» What to work on
Transcribe the data below verbatim from the line with "The width and height of the screenshot is (1203, 1008)." to the line with "score of lowest-ranked". Include both of those lines.

(Records contained in a dataset)
·····
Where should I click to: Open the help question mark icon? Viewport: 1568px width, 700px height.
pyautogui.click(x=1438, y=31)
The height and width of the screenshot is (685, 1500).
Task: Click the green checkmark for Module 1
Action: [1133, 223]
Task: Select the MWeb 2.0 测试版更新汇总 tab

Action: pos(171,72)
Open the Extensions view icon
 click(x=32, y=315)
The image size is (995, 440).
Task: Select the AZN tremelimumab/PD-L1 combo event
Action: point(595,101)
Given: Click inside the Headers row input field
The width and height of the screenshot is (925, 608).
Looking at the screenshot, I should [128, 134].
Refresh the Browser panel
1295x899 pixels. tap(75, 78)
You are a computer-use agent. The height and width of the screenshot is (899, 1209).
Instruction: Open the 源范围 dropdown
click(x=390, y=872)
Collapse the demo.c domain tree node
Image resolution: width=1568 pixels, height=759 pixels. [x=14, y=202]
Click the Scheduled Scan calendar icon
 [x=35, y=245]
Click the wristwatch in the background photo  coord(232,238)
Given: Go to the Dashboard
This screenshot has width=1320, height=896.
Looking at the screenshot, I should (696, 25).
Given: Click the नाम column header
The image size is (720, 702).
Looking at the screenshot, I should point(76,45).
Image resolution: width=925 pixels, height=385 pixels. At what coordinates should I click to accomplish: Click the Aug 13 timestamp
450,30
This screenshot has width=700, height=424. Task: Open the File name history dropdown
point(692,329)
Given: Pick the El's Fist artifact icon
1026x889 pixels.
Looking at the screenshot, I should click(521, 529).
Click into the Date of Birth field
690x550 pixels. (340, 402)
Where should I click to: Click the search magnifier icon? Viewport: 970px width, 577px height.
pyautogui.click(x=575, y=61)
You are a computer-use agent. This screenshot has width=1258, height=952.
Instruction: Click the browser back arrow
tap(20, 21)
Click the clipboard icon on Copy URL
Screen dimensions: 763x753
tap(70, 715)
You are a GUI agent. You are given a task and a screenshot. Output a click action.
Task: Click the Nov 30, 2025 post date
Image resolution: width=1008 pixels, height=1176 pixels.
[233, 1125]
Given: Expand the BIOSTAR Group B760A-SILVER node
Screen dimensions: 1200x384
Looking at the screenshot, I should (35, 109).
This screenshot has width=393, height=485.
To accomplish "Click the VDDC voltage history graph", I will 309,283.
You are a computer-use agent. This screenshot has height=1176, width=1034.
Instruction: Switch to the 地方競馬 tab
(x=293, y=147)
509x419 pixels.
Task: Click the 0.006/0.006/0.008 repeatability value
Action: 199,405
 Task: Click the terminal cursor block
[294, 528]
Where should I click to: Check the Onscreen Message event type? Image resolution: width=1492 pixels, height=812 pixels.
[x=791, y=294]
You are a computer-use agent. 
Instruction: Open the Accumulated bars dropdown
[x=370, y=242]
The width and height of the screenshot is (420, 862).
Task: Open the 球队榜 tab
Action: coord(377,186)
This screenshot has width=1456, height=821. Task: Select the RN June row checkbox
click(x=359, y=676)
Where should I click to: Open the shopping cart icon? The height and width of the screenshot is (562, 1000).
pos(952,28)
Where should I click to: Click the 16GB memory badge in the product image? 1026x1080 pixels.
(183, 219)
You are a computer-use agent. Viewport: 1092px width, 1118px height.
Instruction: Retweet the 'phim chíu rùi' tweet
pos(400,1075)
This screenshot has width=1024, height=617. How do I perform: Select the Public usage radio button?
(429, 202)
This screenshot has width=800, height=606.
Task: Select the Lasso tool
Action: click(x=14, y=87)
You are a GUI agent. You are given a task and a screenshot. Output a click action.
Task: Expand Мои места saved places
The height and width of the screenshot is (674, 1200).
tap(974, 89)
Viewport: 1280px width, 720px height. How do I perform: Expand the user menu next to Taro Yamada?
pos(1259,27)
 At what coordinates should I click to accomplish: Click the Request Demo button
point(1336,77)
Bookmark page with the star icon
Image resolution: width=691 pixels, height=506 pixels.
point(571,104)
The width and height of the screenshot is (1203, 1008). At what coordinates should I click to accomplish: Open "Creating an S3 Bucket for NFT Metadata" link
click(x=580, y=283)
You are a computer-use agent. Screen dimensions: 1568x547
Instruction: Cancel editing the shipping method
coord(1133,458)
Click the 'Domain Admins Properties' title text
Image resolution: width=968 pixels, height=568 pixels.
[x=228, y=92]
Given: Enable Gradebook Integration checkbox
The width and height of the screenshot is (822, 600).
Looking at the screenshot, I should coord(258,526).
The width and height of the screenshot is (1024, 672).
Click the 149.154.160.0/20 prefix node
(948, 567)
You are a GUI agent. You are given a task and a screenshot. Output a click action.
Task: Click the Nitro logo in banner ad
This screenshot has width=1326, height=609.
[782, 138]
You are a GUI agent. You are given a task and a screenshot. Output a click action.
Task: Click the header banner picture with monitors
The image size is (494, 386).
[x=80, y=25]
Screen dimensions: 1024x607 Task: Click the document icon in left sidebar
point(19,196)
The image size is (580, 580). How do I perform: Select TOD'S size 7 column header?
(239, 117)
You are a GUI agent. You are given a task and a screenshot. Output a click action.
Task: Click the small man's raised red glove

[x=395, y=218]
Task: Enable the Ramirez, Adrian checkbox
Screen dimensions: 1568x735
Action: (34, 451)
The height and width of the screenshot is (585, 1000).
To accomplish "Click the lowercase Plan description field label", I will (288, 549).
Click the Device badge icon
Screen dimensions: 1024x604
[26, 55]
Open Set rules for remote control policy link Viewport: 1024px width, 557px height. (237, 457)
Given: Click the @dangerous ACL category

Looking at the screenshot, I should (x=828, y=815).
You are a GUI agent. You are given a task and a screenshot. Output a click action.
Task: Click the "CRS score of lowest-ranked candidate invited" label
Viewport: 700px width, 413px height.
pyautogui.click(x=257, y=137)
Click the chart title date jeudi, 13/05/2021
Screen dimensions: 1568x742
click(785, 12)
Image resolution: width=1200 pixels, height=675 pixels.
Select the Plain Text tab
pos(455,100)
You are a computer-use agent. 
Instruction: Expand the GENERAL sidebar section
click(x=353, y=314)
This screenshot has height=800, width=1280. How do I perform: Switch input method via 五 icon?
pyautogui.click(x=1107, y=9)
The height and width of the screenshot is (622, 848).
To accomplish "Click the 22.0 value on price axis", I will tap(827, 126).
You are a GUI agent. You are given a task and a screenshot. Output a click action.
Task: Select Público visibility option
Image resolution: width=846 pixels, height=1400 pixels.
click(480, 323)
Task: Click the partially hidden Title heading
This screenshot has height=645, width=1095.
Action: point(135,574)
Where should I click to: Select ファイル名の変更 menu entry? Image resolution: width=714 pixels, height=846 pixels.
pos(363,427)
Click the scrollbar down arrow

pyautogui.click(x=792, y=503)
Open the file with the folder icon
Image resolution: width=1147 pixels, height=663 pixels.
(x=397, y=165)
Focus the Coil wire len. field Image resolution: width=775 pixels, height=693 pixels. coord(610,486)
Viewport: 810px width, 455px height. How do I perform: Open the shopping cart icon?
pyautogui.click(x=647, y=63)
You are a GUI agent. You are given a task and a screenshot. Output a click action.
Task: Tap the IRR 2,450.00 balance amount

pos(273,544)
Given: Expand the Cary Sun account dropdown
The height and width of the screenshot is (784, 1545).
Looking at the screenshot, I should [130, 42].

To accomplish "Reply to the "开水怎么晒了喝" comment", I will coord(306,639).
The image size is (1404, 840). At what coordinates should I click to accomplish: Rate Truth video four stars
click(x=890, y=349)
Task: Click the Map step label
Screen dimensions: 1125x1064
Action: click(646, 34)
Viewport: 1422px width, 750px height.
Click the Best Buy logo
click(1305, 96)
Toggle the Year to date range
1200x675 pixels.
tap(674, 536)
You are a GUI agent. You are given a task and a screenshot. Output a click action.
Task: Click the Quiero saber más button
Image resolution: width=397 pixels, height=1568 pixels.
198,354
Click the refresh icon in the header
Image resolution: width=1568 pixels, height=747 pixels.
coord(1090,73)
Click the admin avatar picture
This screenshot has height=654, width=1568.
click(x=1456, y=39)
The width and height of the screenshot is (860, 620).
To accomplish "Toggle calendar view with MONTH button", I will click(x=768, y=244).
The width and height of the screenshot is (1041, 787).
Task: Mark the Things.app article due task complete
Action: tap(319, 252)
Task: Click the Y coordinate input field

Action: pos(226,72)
·····
» Answer to this task
The width and height of the screenshot is (1203, 1008). At what coordinates should I click to accomplish: Open "Creating an S3 Bucket for NFT Metadata" link
click(x=580, y=283)
You are a computer-use agent. Screen dimensions: 1568x547
Instruction: Cancel editing the shipping method
coord(1133,458)
Click the 'Domain Admins Properties' title text
Image resolution: width=968 pixels, height=568 pixels.
[x=228, y=92]
Given: Enable Gradebook Integration checkbox
The width and height of the screenshot is (822, 600).
Looking at the screenshot, I should coord(258,526).
The width and height of the screenshot is (1024, 672).
Click the 149.154.160.0/20 prefix node
(948, 567)
You are a GUI agent. You are given a task and a screenshot. Output a click action.
Task: Click the Nitro logo in banner ad
This screenshot has width=1326, height=609.
[782, 138]
You are a GUI agent. You are given a task and a screenshot. Output a click action.
Task: Click the header banner picture with monitors
The image size is (494, 386).
[x=80, y=25]
Screen dimensions: 1024x607 Task: Click the document icon in left sidebar
point(19,196)
The image size is (580, 580). How do I perform: Select TOD'S size 7 column header?
(239, 117)
You are a GUI agent. You are given a task and a screenshot. Output a click action.
Task: Click the small man's raised red glove

[x=395, y=218]
Task: Enable the Ramirez, Adrian checkbox
Screen dimensions: 1568x735
Action: (34, 451)
The height and width of the screenshot is (585, 1000).
To accomplish "Click the lowercase Plan description field label", I will (288, 549).
Click the Device badge icon
Screen dimensions: 1024x604
[26, 55]
Open Set rules for remote control policy link Viewport: 1024px width, 557px height. (237, 457)
Given: Click the @dangerous ACL category

Looking at the screenshot, I should (x=828, y=815).
You are a GUI agent. You are given a task and a screenshot. Output a click action.
Task: Click the "CRS score of lowest-ranked candidate invited" label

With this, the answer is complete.